Dopo un anno di lavoro nel vigneto, quando i grappoli sono pronti, ecco quindi che arriva il momento della verità. Tutto l’impegno e gli sforzi compiuti si spiegano in questo momento così intenso e speciale, quando le decisioni intuitive che sono state prese via via durante l’anno – nelle gelate invernali, durante le piogge primaverili o nel caldo d’estate – sono state determinanti e non vi è più modo di tornare indietro. Negli storici palmenti – i più antichi dei quali si trovano nelle zone di Furnari, Rodi, Milazzo – avviene perciò la definitiva trasformazione dell’uva in mostro, materia prima che, dopo un attento e altrettanto delicato lavoro di vinificazione, nelle sue otto fasi darà vita al Mamertino e a tutti i vini pregiati del nostro territorio. E’ questo il coronamento di un lungo processo che sa di memoria e tradizione: quello della coltivazione e lavorazione di un vino dalle origini antiche che porta con sé, nella sua lunga storia, la cultura e la sapienza di un popolo, quello siculo-messinese, che dai tempi più remoti e nonostante le stratificate dominazioni, ha saputo tramandarsi esperienze e colture, tutte sempre fortemente radicate al territorio.

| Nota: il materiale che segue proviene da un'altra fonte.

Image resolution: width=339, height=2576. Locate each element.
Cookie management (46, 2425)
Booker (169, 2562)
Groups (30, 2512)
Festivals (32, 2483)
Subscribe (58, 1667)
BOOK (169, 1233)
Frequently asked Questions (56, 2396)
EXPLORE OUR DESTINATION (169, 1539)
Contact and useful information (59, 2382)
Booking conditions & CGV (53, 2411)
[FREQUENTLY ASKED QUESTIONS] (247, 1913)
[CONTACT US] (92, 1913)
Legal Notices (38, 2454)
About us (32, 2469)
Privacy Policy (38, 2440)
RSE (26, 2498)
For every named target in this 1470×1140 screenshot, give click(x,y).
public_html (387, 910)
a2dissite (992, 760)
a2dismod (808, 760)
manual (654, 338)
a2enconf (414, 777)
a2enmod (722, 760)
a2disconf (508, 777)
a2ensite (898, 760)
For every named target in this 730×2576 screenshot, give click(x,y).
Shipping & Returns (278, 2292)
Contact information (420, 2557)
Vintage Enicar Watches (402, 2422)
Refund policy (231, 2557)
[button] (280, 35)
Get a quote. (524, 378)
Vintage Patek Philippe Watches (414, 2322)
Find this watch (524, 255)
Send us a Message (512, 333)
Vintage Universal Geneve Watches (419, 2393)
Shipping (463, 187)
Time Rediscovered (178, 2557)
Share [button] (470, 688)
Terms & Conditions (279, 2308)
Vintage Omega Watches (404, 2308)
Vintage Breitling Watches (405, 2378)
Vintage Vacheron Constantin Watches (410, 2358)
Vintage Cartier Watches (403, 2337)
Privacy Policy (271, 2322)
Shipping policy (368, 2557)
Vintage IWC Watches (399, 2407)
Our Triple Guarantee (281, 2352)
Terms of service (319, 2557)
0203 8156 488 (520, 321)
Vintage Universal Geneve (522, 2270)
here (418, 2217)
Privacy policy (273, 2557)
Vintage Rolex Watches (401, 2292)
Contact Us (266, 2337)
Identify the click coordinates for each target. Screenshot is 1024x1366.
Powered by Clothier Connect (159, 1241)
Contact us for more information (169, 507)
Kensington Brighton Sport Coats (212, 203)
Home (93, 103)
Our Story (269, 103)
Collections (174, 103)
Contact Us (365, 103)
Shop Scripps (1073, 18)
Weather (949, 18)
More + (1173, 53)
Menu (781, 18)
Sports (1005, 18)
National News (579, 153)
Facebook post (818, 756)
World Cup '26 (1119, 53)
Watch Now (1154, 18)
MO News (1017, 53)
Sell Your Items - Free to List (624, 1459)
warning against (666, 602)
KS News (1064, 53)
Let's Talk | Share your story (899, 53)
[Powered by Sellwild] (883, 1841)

Perciò non dimentichiamo questa memoria. E’ vero che sempre più giovani sono tornati ad apprezzare il gusto e la genuinità dei buoni vini, e tra questi quello Mamertino DOC prodotto nella nostra terra – dimostrando questo interesse animando i wine pub o i wine bar della nostra città – ma, affinché questi prodotti siano realmente stimati, sarebbe opportuno che il loro consumo venisse preceduto dalla conoscenza di quanto amore, lavoro e fatica ci sia dietro quel calice degustato tra amici. Diffondiamo sempre più, perciò, questa conoscenza e, da barcellonesi, apprezziamo e promuoviamo anche tutte quelle iniziative che possono aiutare a diffondere la “cultura” del vino del nostro territorio, come ad esempio il convegno dal titolo “Dalla Terra alla Tavola. Una storia millenaria” organizzato il 24 gennaio 2020 dall’UTE di Barcellona Pozzo di Gotto che, grazie all’intervento di eccellenti relatori, ha fornito “spunto e corpo” anche a questo articolo.
Rita Chiara Scarpaci
Classe III, Scuola Sec. di 1° grado “Foscolo” di Barcellona P.G.